Le comte de Pourtalès promit de transmettre cette proposition auprès de son gouvernement. Mais le même jour, M. de Jagow, mis au courant, la déclarait inacceptable pour l’Autriche[32], sans même avoir consulté cette dernière.

En résumé, il y a, à cette période, un contraste marqué entre les paroles et les actes du Gouvernement allemand. Aussi peut-on se demander si ses paroles n’étaient pas destinées à couvrir ses actes et à faire croire que les mesures prises ou préparées à ce moment par l’Allemagne lui étaient arrachées par la malignité de ses adversaires, en dépit d’elle-même et des sentiments pacifiques qu’elle affirmait verbalement.

  1. Cor. B., no 11.
  2. L. J., no 86.
  3. Cor. B., no 78 ; L. O., no 50.
  4. L. J., no 94.
  5. Cor. B., no 93, 2e annexe.
  6. Cor. B., no 84.
  7. Cor. B., no 107.
  8. Cor. B., no 90.
  9. L. O., no 48.
  10. L. J., no 98 ; Cor. B., no 84.
  11. L. J., no 81.
  12. L. J., no 108.
  13. L. J., no 109.
  14. Cor. B., no 75.
  15. L. B., p. 9. — On lit pourtant dans la Préface du Livre Blanc : « À notre suggestion, l’ambassadeur austro-hongrois reçut des instructions le 29 juillet pour entrer en conversation avec M. Sazonoff. Le comte Szapary était autorisé à expliquer au ministre russe la note adressée à la Serbie, et à accepter toute suggestion venant de la Russie, aussi bien qu’à discuter avec M. Sazonoff toutes les questions concernant les relations austro-russes (p. 10). » On vient de voir quel langage l’ambassadeur allemand tint à M. Sazonoff justement le 29 juillet : il n’y est pas trace des dispositions conciliantes que, au même moment, le Gouvernement de Berlin aurait suggérées au cabinet de Vienne. D’ailleurs, le 29, le comte Berchtold venait de refuser toute conversation directe avec la Russie. On voit quel respect le Livre Blanc a pour la vérité. Bien entendu, d’ailleurs, il ne cite aucune pièce à l’appui de son affirmation.
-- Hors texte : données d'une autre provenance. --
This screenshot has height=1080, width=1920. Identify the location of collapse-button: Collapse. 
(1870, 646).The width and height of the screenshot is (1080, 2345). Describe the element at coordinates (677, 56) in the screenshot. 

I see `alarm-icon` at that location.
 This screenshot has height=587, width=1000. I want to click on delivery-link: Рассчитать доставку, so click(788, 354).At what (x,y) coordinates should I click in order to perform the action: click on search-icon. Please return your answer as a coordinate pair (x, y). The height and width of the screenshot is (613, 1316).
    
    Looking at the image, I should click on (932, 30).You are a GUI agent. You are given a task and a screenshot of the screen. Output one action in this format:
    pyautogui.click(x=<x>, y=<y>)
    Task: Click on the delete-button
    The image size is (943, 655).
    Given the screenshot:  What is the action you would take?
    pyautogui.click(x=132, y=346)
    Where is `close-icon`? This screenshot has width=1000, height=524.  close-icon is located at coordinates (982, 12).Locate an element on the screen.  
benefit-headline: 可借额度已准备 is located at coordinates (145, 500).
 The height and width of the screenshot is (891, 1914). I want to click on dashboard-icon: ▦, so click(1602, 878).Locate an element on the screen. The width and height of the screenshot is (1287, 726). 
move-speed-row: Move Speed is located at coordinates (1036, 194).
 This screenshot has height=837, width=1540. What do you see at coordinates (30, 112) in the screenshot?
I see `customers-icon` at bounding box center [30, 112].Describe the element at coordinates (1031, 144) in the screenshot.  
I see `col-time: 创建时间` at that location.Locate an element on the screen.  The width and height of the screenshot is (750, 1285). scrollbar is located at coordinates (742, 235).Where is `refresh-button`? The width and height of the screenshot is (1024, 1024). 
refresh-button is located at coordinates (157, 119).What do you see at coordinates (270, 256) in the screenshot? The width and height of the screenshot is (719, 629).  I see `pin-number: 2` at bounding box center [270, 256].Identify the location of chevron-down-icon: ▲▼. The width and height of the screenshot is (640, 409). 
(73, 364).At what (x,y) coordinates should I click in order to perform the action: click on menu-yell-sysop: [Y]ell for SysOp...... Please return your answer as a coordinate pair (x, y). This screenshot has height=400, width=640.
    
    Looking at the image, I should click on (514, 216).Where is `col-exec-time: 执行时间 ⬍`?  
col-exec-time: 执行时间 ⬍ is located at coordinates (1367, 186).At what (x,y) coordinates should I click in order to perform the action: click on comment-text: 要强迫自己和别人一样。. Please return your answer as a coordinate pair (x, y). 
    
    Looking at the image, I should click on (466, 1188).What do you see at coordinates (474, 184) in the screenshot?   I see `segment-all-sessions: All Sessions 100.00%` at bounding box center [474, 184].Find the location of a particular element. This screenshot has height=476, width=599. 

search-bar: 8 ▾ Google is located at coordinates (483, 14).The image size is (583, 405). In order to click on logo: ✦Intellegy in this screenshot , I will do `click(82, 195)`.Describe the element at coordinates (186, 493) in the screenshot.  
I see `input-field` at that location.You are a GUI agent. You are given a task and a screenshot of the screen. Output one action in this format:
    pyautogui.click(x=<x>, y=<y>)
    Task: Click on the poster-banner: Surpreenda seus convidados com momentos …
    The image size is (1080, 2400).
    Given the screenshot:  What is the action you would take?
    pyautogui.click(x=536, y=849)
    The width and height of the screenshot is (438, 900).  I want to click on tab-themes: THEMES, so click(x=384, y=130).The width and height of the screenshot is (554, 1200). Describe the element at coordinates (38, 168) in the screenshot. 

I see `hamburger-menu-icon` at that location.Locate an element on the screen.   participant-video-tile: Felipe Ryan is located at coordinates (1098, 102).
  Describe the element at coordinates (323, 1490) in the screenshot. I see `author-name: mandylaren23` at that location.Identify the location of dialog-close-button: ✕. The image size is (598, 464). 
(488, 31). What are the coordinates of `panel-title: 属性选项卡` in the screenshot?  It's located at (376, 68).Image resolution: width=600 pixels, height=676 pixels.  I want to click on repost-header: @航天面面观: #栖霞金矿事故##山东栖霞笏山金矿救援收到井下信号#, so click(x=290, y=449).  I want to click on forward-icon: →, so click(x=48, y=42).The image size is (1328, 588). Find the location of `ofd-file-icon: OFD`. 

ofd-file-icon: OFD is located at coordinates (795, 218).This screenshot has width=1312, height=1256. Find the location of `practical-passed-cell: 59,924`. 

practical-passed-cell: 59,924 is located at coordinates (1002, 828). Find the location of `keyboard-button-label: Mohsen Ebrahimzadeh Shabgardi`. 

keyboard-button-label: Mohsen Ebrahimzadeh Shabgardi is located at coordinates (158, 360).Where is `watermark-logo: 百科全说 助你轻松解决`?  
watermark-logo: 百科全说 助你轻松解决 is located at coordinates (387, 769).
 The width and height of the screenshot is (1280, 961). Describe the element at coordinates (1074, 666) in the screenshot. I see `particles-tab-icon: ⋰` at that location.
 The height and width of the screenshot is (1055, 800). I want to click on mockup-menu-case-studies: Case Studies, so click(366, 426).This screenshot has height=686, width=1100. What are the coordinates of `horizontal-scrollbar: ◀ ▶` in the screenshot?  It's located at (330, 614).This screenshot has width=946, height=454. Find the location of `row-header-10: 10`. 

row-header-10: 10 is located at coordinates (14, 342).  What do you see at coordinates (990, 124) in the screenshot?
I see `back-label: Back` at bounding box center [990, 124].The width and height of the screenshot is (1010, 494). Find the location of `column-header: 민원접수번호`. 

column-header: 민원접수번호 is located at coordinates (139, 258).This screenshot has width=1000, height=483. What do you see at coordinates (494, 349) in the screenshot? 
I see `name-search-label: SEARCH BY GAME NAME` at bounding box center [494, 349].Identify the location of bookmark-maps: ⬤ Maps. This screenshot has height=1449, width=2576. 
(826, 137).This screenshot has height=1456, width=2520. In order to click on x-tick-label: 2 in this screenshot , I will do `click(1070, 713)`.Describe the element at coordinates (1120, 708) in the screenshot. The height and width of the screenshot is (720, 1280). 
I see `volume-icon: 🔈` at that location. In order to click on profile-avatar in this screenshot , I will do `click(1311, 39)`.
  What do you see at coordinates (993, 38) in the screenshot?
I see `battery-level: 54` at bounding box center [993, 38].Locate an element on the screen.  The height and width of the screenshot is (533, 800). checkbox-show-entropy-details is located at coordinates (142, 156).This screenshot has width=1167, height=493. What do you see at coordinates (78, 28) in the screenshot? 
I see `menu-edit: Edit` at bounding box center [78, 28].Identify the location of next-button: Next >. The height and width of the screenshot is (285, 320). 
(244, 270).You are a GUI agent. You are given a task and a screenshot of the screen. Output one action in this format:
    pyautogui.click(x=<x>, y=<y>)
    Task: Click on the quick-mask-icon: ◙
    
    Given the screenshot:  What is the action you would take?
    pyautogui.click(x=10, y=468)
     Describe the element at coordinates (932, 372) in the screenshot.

  16. L. B., nos 20 et 22.
  17. L. J., no 50.
  18. L. J., nos 95, 97, 101.
  19. Cor. B., no 70.
  20. L. J., no 104.
  21. Cf. L. B., Préf. p. 7.
  22. L. J., no 100. — Toutefois, M. Viviani lui ayant exprimé le désir qu’aucune disposition ne fût prise qui pût offrir à l’Allemagne un prétexte pour une mobilisation générale, M. Sazonoff lui fit savoir le 30 que, dans la nuit même, l’état-major avait fait surseoir à des mesures militaires qui auraient pu prêter à l’équivoque (L. J., no 102).
  23. Cor. B., no 85.
  24. L. O., no 61.
  25. L. J., no 103.
  26. Cor. B., no 85.
  27. Cor. B., no 89.
  28. Cor. B., no 98, in fine.
  29. Cor. B., nos 73, 76.
  30. Dans le Livre Blanc allemand, comme dans la Préface, il n’y a pas trace de cet ultimatum ni des événements dont il est connexe.
  31. L. J., no 103, L. O., no 60.
  32. L. O., no 63, L. J., No 107. — Dans le Livre Blanc, il n’y a pas trace de cette nouvelle tentative de conciliation.